Reading text →
_ _ _
Hereinafter, it is assumed that in the oil path switching valve 51, the portion (right portion) where the inlets 61 and 65, the outlets 62 and 64, and the return holes 63 and 66 are formed is an oil channel forming portion 52a and the portion (left portion) that extends from the above portion and mainly accommodates the spring 56 is a driving portion 52b.

Referring to FIGS. 10 and 11, the first inlet 61 (first outlet 62), the first return hole 63, the second leasing hole 64, the second inlet 65, and the second return hole 66 are sequentially open from the left side in a slit shape perpendicular to the pump axis direction, on the body-mounting surface 54 formed at the upper rear side of the oil forming portion 52a.

Meanwhile, the first introducing channel 61 a (first oil supply channel 62a), the first return channel 63a, the second oil supply channel 64a, the second introducing channel 65a, and the second return channel 66a are open in a slit shape perpendicular to the pump axis direction, on the valve-mounting surface 55 formed at the lower front portion of the pump body 38.

In other words, on the valve-mounting surface 55, the discharge port 36c of the first oil pump 36 is open through the first introducing channel 61a, the intake port 36b of the first oil pump 36 is open through the first return channel 63a, the discharge port 37c of the second oil pump 37 is open through the second introducing channel 65a, and the intake port 37b of the second oil pump 37 is open through the second return channel 66a.

Referring to FIG. 6, the right portion of the valve main body 53 is a first valve portion 53a having a cylindrical shape with a bottom that is open to the right and the left portion of the valve main body 53 is a second valve portion 53b having a cylindrical shape with a bottom that is open to the left. The first valve portion 53a is inserted in the right side of the oil path forming portion 52a and the second valve portion 53b is inserted in the left side of the oil path forming portion 52a.

First and second valve portions 53a and 53b appropriately open/close the inlets 61 and 65 and the outlets 62 and 64 and the return holes 63 and 66, with outer circumferential surfaces being in sliding contact with the inner circumferential surface of the oil path forming portion 52a.

First and second valve portions 53a and 53b are spaced from each other at the left and right and integrally connected through a connecting portion 53c. The connecting portion 53c has a rod shape thinner than first and second valve portions 53a and 53b and is inserted in the left side of the oil path forming portion 52a (in the second oil path switching portion 58b) together with the second valve portion 53b. A ring-shaped space 53d is formed between outer circumferential surfaces of the connecting portion 53c and the inner circumferential surface of the oil path forming portion 52a.

Hereinafter, it is assumed that the right portion of the oil path forming portion 52a that accommodates the first valve portion 53a when the valve main body 53 moves to the right is a first oil path switching portion 58a and the left portion of the oil path forming portion 52a that accommodates the second valve portion 53b and the connecting portion 53c when the valve main body 53 moves to the right is a second oil path forming portion 58b.

The first inlet 61, the first leasing hole 62, and the first return hole 63 are open in the first oil path switching portion 58a while the second inlet 65, the second outlet 64, and the second return hole 66 are open in the second oil path switching portion 58b. In the oil path forming portion 52a, the second oil path switching portion 58b corresponding to the second oil pump 37 having a relatively large discharge amount has a longitudinal width larger than the first oil path switching portion 58a corresponding to the first oil pump 36 having a relatively small discharge amount.
_ _ _
Record list →
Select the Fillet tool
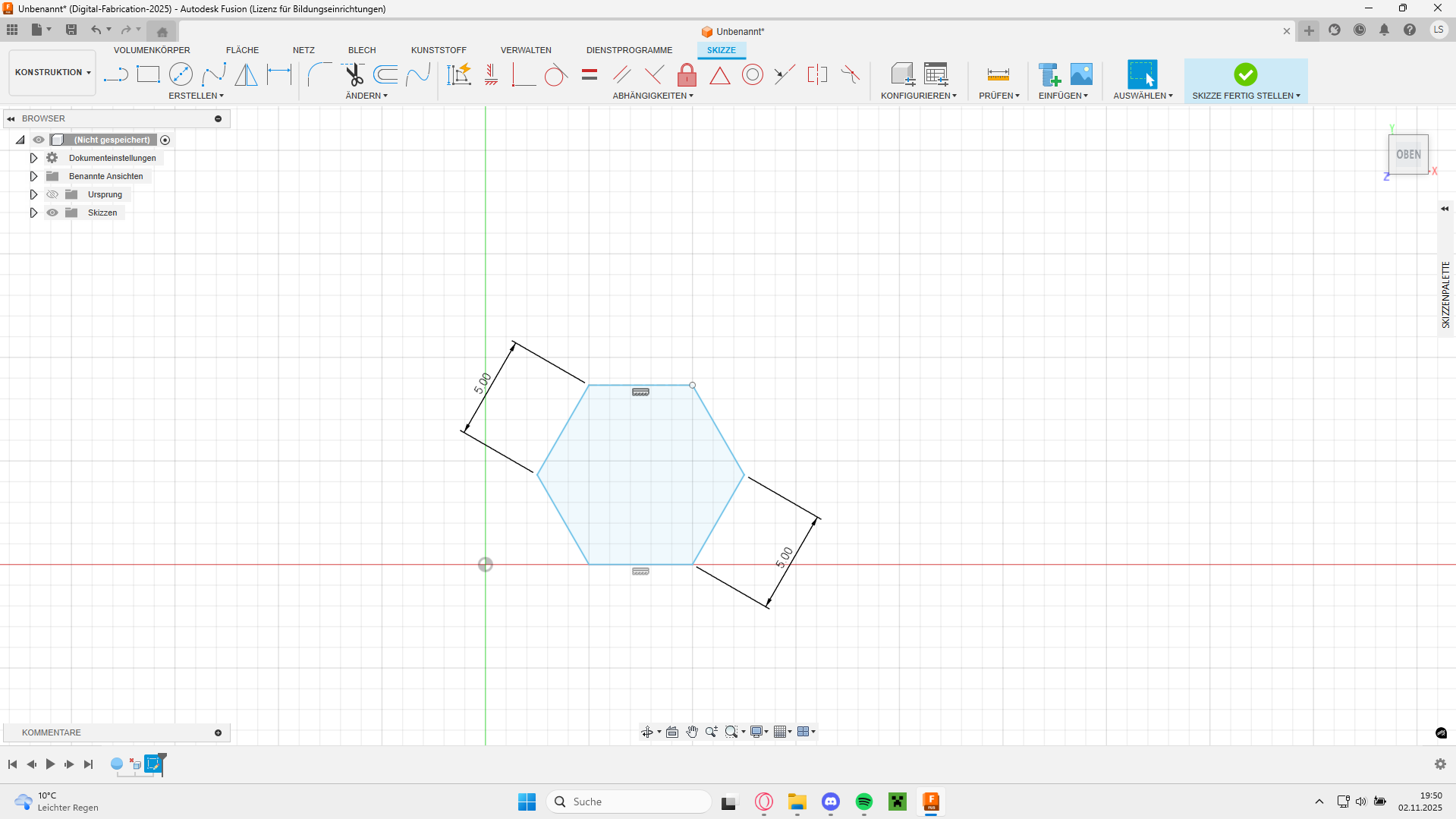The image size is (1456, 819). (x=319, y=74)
_ _ _
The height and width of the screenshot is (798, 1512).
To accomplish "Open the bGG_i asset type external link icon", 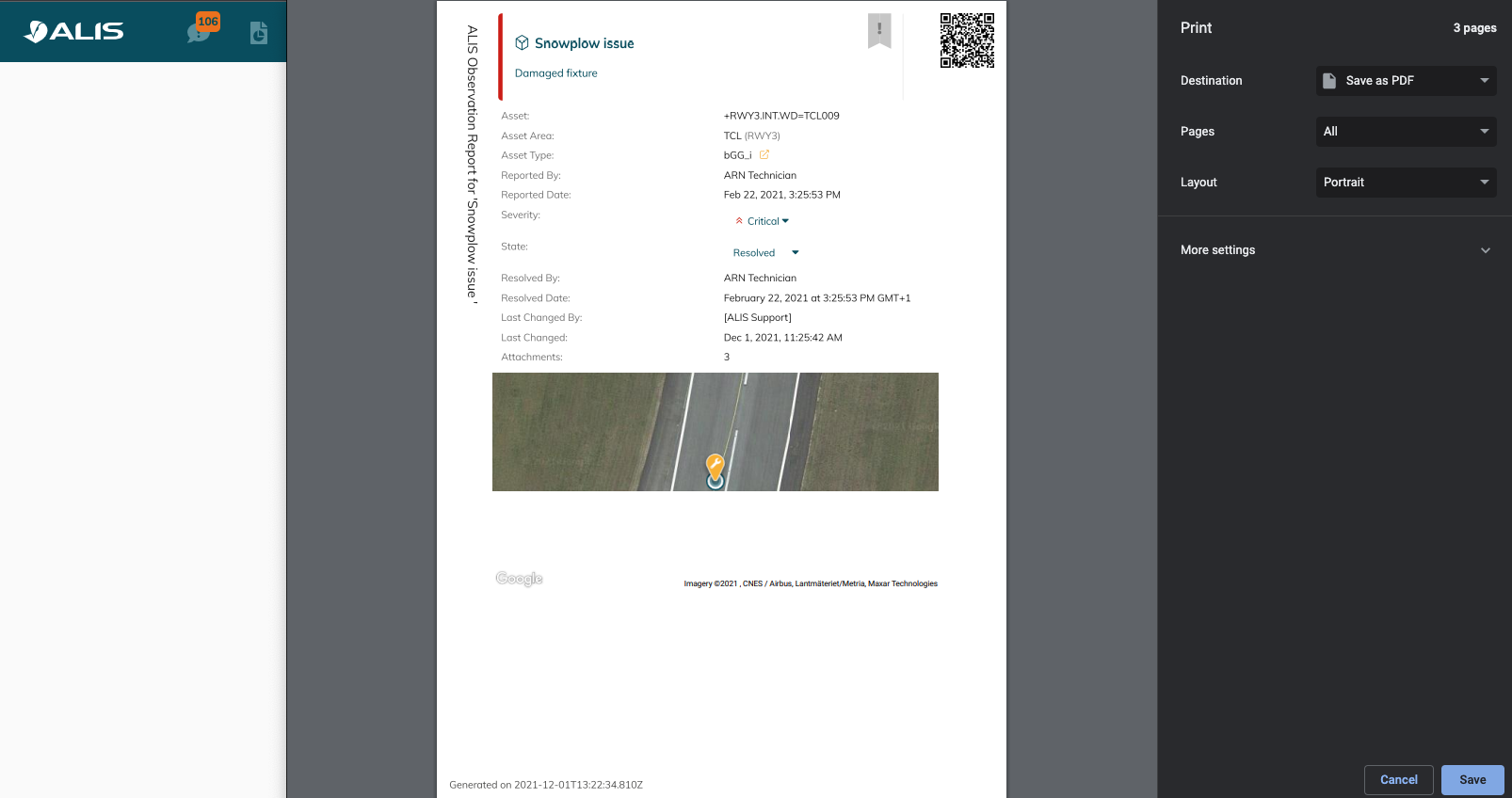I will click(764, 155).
_ _ _
Instruction 1 → From the oil valve description, set down the passage between "Referring to FIGS." and "pump body 38.", inclusive.
Instruction 2 → List every channel that the oil valve description names as open on the valve-mounting surface 55, with its reference number.

Correct output 1 →
Referring to FIGS. 10 and 11, the first inlet 61 (first outlet 62), the first return hole 63, the second leasing hole 64, the second inlet 65, and the second return hole 66 are sequentially open from the left side in a slit shape perpendicular to the pump axis direction, on the body-mounting surface 54 formed at the upper rear side of the oil forming portion 52a.

Meanwhile, the first introducing channel 61 a (first oil supply channel 62a), the first return channel 63a, the second oil supply channel 64a, the second introducing channel 65a, and the second return channel 66a are open in a slit shape perpendicular to the pump axis direction, on the valve-mounting surface 55 formed at the lower front portion of the pump body 38.

Correct output 2 →
- first introducing channel 61a
- first oil supply channel 62a
- first return channel 63a
- second oil supply channel 64a
- second introducing channel 65a
- second return channel 66a